┌──

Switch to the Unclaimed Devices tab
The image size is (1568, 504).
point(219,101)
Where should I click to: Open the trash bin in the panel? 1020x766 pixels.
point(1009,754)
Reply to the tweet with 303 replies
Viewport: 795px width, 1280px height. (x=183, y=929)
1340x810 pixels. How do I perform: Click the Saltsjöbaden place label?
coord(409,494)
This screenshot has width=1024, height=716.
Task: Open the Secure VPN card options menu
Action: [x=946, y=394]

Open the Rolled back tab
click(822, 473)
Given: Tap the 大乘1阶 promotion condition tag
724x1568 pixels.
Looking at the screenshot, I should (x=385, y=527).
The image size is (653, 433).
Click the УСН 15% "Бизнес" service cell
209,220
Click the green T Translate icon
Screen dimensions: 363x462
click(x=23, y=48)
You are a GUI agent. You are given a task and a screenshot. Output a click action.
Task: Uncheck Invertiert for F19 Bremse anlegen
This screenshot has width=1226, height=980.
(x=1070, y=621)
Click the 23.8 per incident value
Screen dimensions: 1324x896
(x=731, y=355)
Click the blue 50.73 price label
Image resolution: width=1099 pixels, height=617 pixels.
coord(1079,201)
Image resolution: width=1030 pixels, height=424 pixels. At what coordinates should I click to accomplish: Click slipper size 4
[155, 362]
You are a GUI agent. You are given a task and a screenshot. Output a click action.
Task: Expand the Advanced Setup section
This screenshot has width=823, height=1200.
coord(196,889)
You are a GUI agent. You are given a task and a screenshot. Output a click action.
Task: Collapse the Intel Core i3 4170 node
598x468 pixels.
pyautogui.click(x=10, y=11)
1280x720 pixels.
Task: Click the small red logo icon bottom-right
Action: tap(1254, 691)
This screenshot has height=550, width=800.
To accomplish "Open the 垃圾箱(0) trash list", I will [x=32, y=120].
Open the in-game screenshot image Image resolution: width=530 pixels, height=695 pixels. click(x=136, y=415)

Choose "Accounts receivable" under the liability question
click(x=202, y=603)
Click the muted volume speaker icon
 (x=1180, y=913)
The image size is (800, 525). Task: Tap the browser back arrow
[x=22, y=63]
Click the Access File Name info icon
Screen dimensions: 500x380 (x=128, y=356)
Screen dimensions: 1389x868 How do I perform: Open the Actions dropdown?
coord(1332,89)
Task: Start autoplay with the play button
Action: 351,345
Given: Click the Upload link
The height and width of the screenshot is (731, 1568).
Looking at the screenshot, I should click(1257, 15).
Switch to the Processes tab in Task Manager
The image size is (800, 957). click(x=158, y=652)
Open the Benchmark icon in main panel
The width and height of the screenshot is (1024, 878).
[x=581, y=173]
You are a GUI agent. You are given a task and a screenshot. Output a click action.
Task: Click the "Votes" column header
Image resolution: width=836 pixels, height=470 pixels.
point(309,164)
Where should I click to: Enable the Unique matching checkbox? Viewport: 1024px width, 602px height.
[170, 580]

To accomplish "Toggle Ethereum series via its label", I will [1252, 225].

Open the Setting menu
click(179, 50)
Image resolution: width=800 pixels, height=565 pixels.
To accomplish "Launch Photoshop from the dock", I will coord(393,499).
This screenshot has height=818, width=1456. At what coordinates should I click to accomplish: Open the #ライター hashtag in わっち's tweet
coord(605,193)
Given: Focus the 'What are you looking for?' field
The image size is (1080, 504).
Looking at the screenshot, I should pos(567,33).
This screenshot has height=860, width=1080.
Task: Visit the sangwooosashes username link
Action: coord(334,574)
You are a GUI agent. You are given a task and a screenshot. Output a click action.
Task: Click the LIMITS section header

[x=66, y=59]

└──

*What to produce*.
Transcribe every record above exactly.

*Solved problem*.
Switch to the Unclaimed Devices tab
The image size is (1568, 504).
point(219,101)
Where should I click to: Open the trash bin in the panel? 1020x766 pixels.
point(1009,754)
Reply to the tweet with 303 replies
Viewport: 795px width, 1280px height. (x=183, y=929)
1340x810 pixels. How do I perform: Click the Saltsjöbaden place label?
coord(409,494)
This screenshot has width=1024, height=716.
Task: Open the Secure VPN card options menu
Action: [x=946, y=394]

Open the Rolled back tab
click(822, 473)
Given: Tap the 大乘1阶 promotion condition tag
724x1568 pixels.
Looking at the screenshot, I should (x=385, y=527).
The image size is (653, 433).
Click the УСН 15% "Бизнес" service cell
209,220
Click the green T Translate icon
Screen dimensions: 363x462
click(x=23, y=48)
You are a GUI agent. You are given a task and a screenshot. Output a click action.
Task: Uncheck Invertiert for F19 Bremse anlegen
This screenshot has width=1226, height=980.
(x=1070, y=621)
Click the 23.8 per incident value
Screen dimensions: 1324x896
(x=731, y=355)
Click the blue 50.73 price label
Image resolution: width=1099 pixels, height=617 pixels.
coord(1079,201)
Image resolution: width=1030 pixels, height=424 pixels. At what coordinates should I click to accomplish: Click slipper size 4
[155, 362]
You are a GUI agent. You are given a task and a screenshot. Output a click action.
Task: Expand the Advanced Setup section
This screenshot has width=823, height=1200.
coord(196,889)
You are a GUI agent. You are given a task and a screenshot. Output a click action.
Task: Collapse the Intel Core i3 4170 node
598x468 pixels.
pyautogui.click(x=10, y=11)
1280x720 pixels.
Task: Click the small red logo icon bottom-right
Action: tap(1254, 691)
This screenshot has height=550, width=800.
To accomplish "Open the 垃圾箱(0) trash list", I will [x=32, y=120].
Open the in-game screenshot image Image resolution: width=530 pixels, height=695 pixels. click(x=136, y=415)

Choose "Accounts receivable" under the liability question
click(x=202, y=603)
Click the muted volume speaker icon
 (x=1180, y=913)
The image size is (800, 525). Task: Tap the browser back arrow
[x=22, y=63]
Click the Access File Name info icon
Screen dimensions: 500x380 (x=128, y=356)
Screen dimensions: 1389x868 How do I perform: Open the Actions dropdown?
coord(1332,89)
Task: Start autoplay with the play button
Action: 351,345
Given: Click the Upload link
The height and width of the screenshot is (731, 1568).
Looking at the screenshot, I should click(1257, 15).
Switch to the Processes tab in Task Manager
The image size is (800, 957). click(x=158, y=652)
Open the Benchmark icon in main panel
The width and height of the screenshot is (1024, 878).
[x=581, y=173]
You are a GUI agent. You are given a task and a screenshot. Output a click action.
Task: Click the "Votes" column header
Image resolution: width=836 pixels, height=470 pixels.
point(309,164)
Where should I click to: Enable the Unique matching checkbox? Viewport: 1024px width, 602px height.
[170, 580]

To accomplish "Toggle Ethereum series via its label", I will [1252, 225].

Open the Setting menu
click(179, 50)
Image resolution: width=800 pixels, height=565 pixels.
To accomplish "Launch Photoshop from the dock", I will coord(393,499).
This screenshot has height=818, width=1456. At what coordinates should I click to accomplish: Open the #ライター hashtag in わっち's tweet
coord(605,193)
Given: Focus the 'What are you looking for?' field
The image size is (1080, 504).
Looking at the screenshot, I should pos(567,33).
This screenshot has height=860, width=1080.
Task: Visit the sangwooosashes username link
Action: coord(334,574)
You are a GUI agent. You are given a task and a screenshot. Output a click action.
Task: Click the LIMITS section header

[x=66, y=59]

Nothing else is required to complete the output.